» **To do**: Only the lines from the one with "Task: Pick Nahida character portrait" through the last line of the data below are to be duplicated, exactly and without pictures.

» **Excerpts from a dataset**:
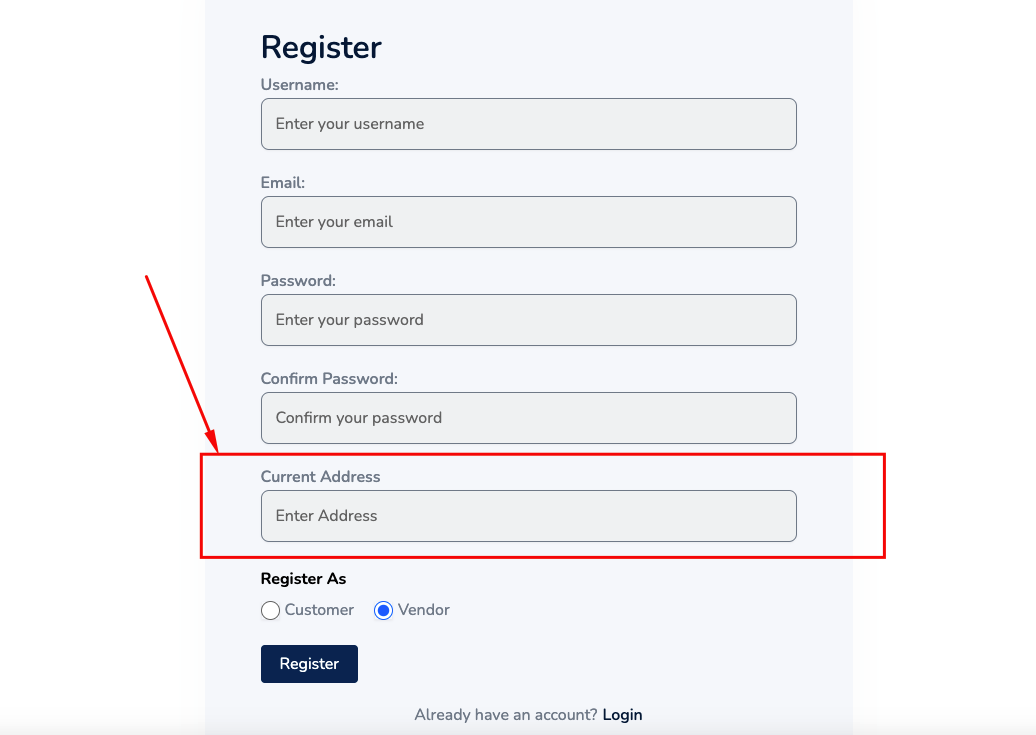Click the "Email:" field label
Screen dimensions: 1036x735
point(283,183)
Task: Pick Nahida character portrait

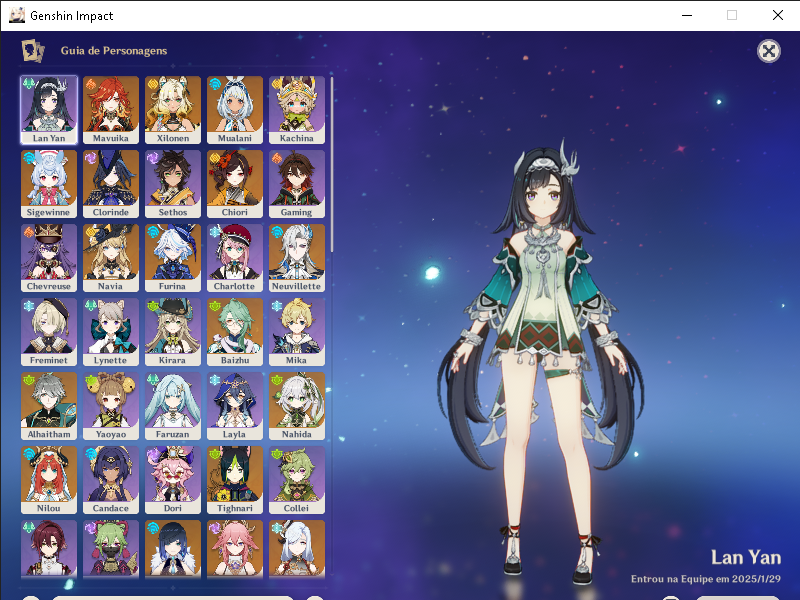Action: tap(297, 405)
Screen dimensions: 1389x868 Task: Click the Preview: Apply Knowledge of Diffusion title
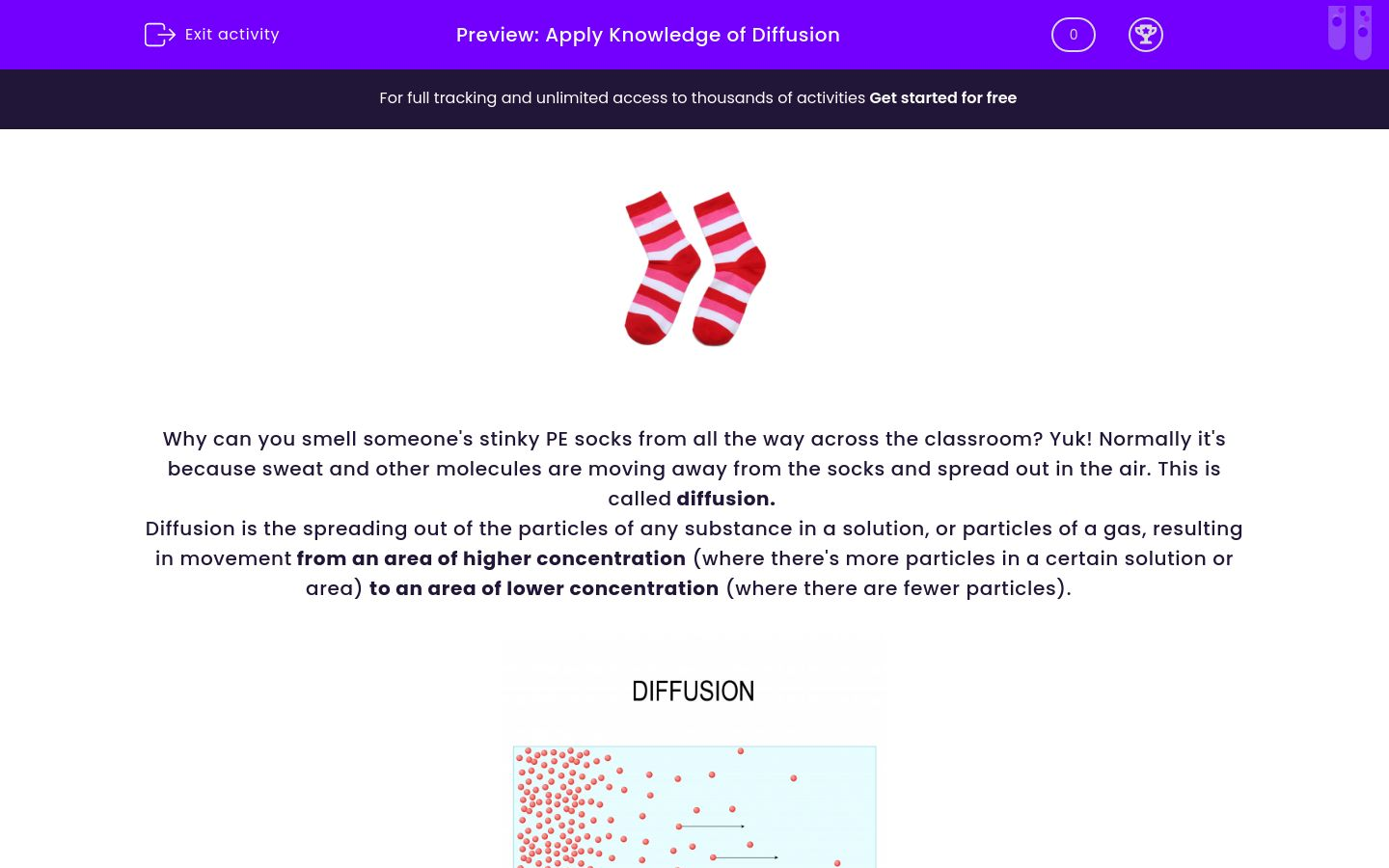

» **Response area**:
Task: Pick Nahida character portrait

Action: tap(297, 405)
Screen dimensions: 1389x868 Task: Click the Preview: Apply Knowledge of Diffusion title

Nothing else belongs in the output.